PIVOVARNA LAŠKO, d.d., Laško

Opinion of the Management Board of the target company on the takeover bid

Pursuant to provisions of the Financial Instruments Market Act and the Rules of the Ljubljana Stock Exchange, d.d., Ljubljana, and Article 34 of the Takeover Act (hereinafter: ZPre-1) the company Pivovarna Laško, d.d., as the Target Company, hereby publishes the following notification:

The Management Board of Pivovarna Laško, d.d. (hereinafter: the Management Board) hereby submits its opinion on the takeover bid of the company Heineken International B.V., Amsterdam, as the acquiring company or the Bidder, for the acquisition of shares of Pivovarna Laško, d.d. with the code PILR:

1.Assessment of impact that the potential implementation of the takeover bid will have on the implementation of all interests of the Target Company, especially employment, and assessment of the Bidder's strategic plans for the Target Company and their potential impact on employment within the Target Company and locations of operations, as specified in the Prospectus;

On the basis of the received takeover bid and statements of the company Heineken International B.V., Amsterdam (hereinafter: Heineken or acquiring company or the Bidder) in the prospectus with respect to the post-takeover business strategy and policy, the Management Board assesses that the foreseen integration with the business strategy and policy of the Heineken Group will result in further future development of the company and profitable growth. The Bidder does not own any production facilities in Slovenia and wishes to use the locations and operations of Pivovarna Laško, d.d. and its subsidiary Pivovarna Union d.d. for its activities. The Management Board thus believes that additional quantities of beverages could be produced at both locations. The Bidder has a well-developed international worldwide sales network and is present in the neighbouring countries of Slovenia, which will bring benefits and opportunities to Pivovarna Laško, d.d. and Pivovarna Union d.d., driving future growth and business expansion. Such growth of sales in the nearby international markets has been foreseen in the adopted strategy of the Management Board even prior to the takeover bid, and is thus in line with the Management Board's expectations.

PROBLEM SET:
1. In the Management Board opinion on the takeover bid, which company is the Bidder?
2. Recast the paragraph of the Management Board opinion that begins "On the basis of the received takeover bid" as a short bulleted list that keeps its main facts.
3. Carry on the Management Board opinion on the Heineken takeover bid from its last sentence.

DATA:
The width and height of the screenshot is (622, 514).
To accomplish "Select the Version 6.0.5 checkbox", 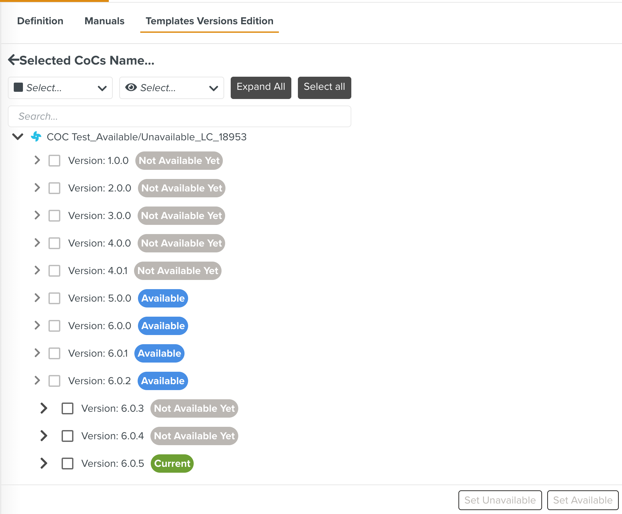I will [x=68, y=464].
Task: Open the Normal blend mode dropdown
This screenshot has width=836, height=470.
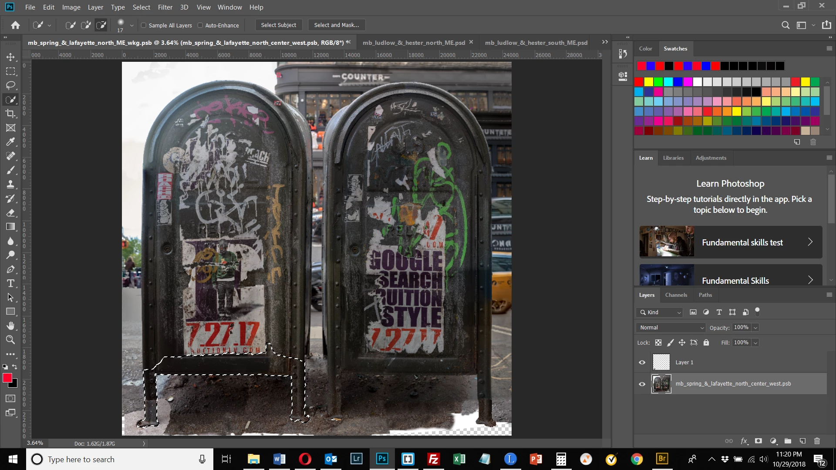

THE RESULTS:
1. Heineken International B.V., Amsterdam.

2.
- Based on the takeover bid and Heineken's prospectus statements, the Management Board expects integration with the Heineken Group's strategy to bring further development and profitable growth.
- Heineken has no production facilities in Slovenia and wants to use the locations and operations of Pivovarna Laško, d.d. and its subsidiary Pivovarna Union d.d.
- The Management Board believes both locations could produce additional quantities of beverages.
- Heineken's international sales network, which reaches Slovenia's neighboring countries, should bring benefits and opportunities to both companies and drive growth and expansion.
- Sales growth in nearby international markets was already part of the Management Board's strategy before the bid, so it matches the Board's expectations.

3.
With its Laško and Union brands the Target Company will be able to achieve fast and quality growth on foreign markets and consolidate its position in Slovenia, since both brands will play a key role in the Bidder's brand portfolio strategies, especially for HEINEKEN’s businesses in Croatia, Serbia, Macedonia and Bosnia & Herzegovina. The target company will also benefit from HEINEKEN’s global best practices and successful acquisition track record worldwide, which will be reflected in improvement of the target company’s operations, including procurement, production and logistics optimisation. The Management Board believes that joint presence on foreign markets with renowned and respected brands of the Bidder will result in specific savings and benefits, as well as synergies in the joint procurement, production and logistic processes.

The Bidder endorses the planned legal merger of Pivovarna Laško, d.d. and Pivovarna Union d.d. in 2016, which will lead to further synergies and leaner organisation, as foreseen by the Management Board in its strategy.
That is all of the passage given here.